**Problem 1**. Rewrite the paragraph beginning "Androgens (T) may stimulate second messenger cascades" from the passage on androgen signaling as a bulleted list that keeps its main facts.
**Problem 2**. Summarize the passage on androgen signaling in two sentences.

**Document text**.
=== Begin Enclosure ===

Androgens (T) may stimulate second messenger cascades in a nongenomic manner through more than one mechanism. Androgens may stimulate the MAPK pathway through stimulation of the nonreceptor tyrosine kinase c-Src (Src). Androgen binding by SHBG can stimulate cAMP and PKA. Both of these mechanisms potentially influence the transcriptional activation of the nuclear AR. The SHBG receptor (SHBG-R) is shown here coupled to the G protein complex. In addition to these receptors, a plasma membrane, G protein-coupled receptor may also directly bind androgens or indirectly influence the activity of a membrane androgen-binding protein. This receptor has not been unambiguously identified. One of the effects mediated by this putative receptor is to increase intracellular calcium levels. The elevation of intracellular calcium activates signal transduction cascades, including PKA, PKC, and MAPK, and can modulate the activity of transcription factors.

=== End Enclosure ===

**Excerpted data**.
=== Begin Enclosure ===

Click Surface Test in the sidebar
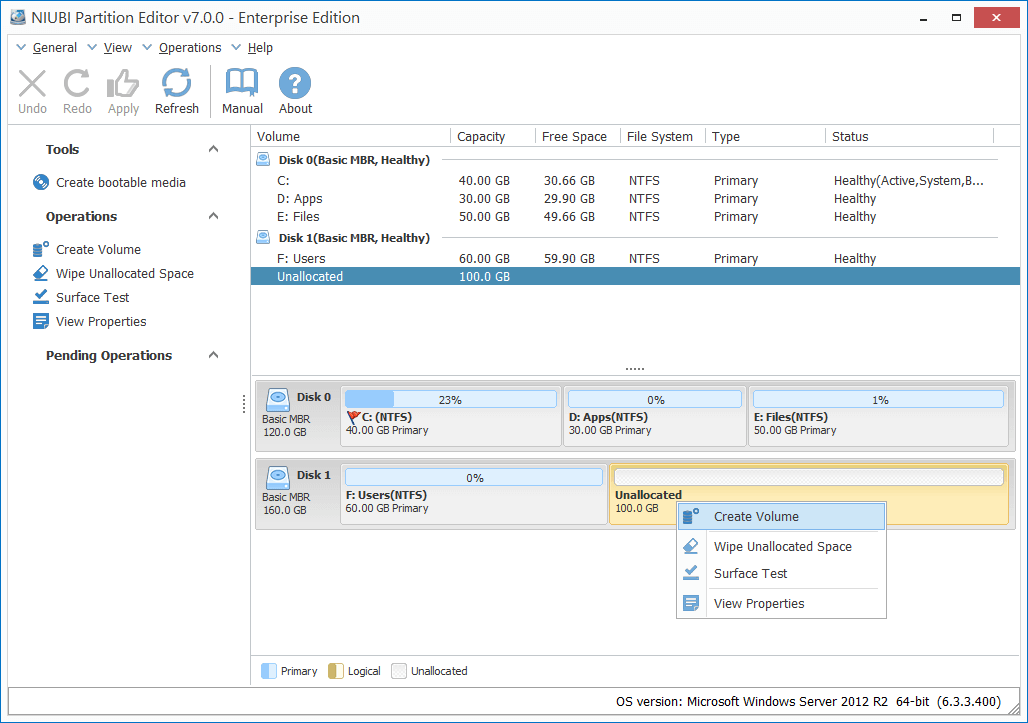 pyautogui.click(x=92, y=297)
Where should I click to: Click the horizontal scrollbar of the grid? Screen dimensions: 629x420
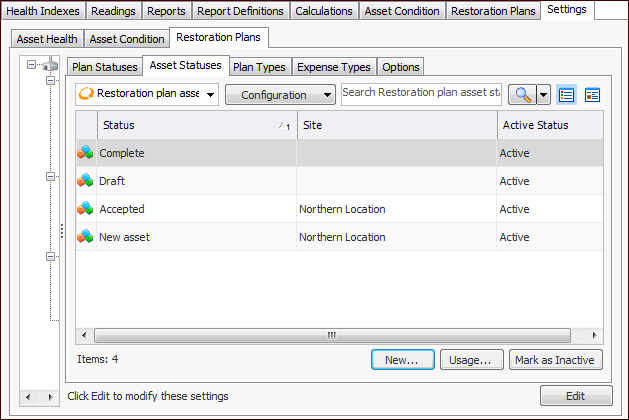[340, 335]
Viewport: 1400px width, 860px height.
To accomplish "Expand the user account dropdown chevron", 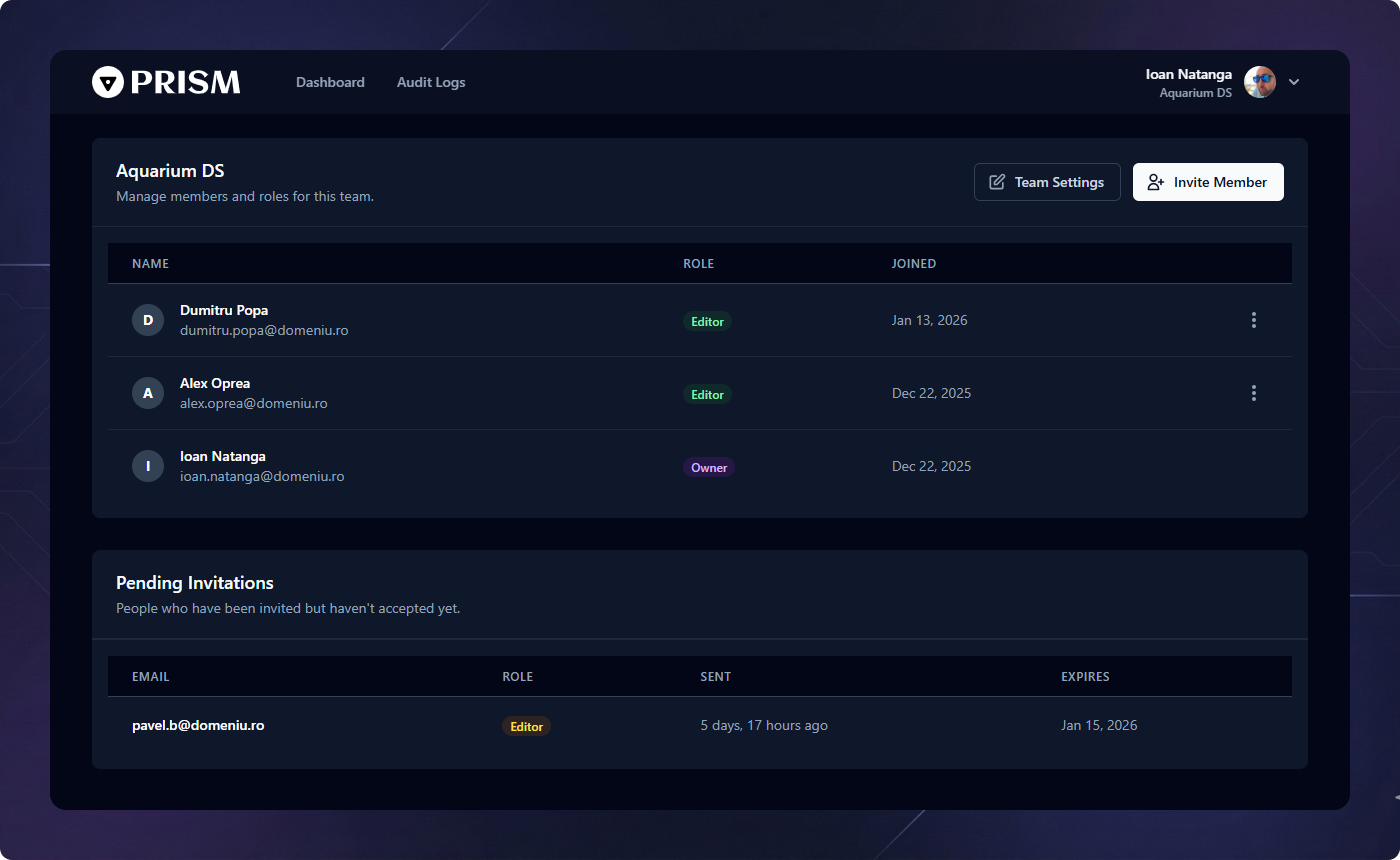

=== End Enclosure ===

**Reply 1**.
- Androgens may stimulate second messenger cascades nongenomically through more than one mechanism.
- They may stimulate the MAPK pathway by stimulating the nonreceptor tyrosine kinase c-Src.
- Androgen binding by SHBG can stimulate cAMP and PKA.
- Both mechanisms may influence the transcriptional activation of the nuclear AR.
- The SHBG receptor is shown coupled to the G protein complex.
- A plasma membrane G protein-coupled receptor may bind androgens directly or indirectly influence a membrane androgen-binding protein. This receptor has not been unambiguously identified.
- This putative receptor can increase intracellular calcium levels. That elevation activates cascades including PKA, PKC, and MAPK and can modulate transcription factor activity.

**Reply 2**. Androgens may trigger second messenger cascades nongenomically, either by stimulating the MAPK pathway through c-Src or, when bound by SHBG, by stimulating cAMP and PKA, and both routes may influence transcriptional activation of the nuclear AR. A not yet unambiguously identified G protein-coupled membrane receptor may also respond to androgens and raise intracellular calcium, which activates cascades such as PKA, PKC, and MAPK and can modulate transcription factors.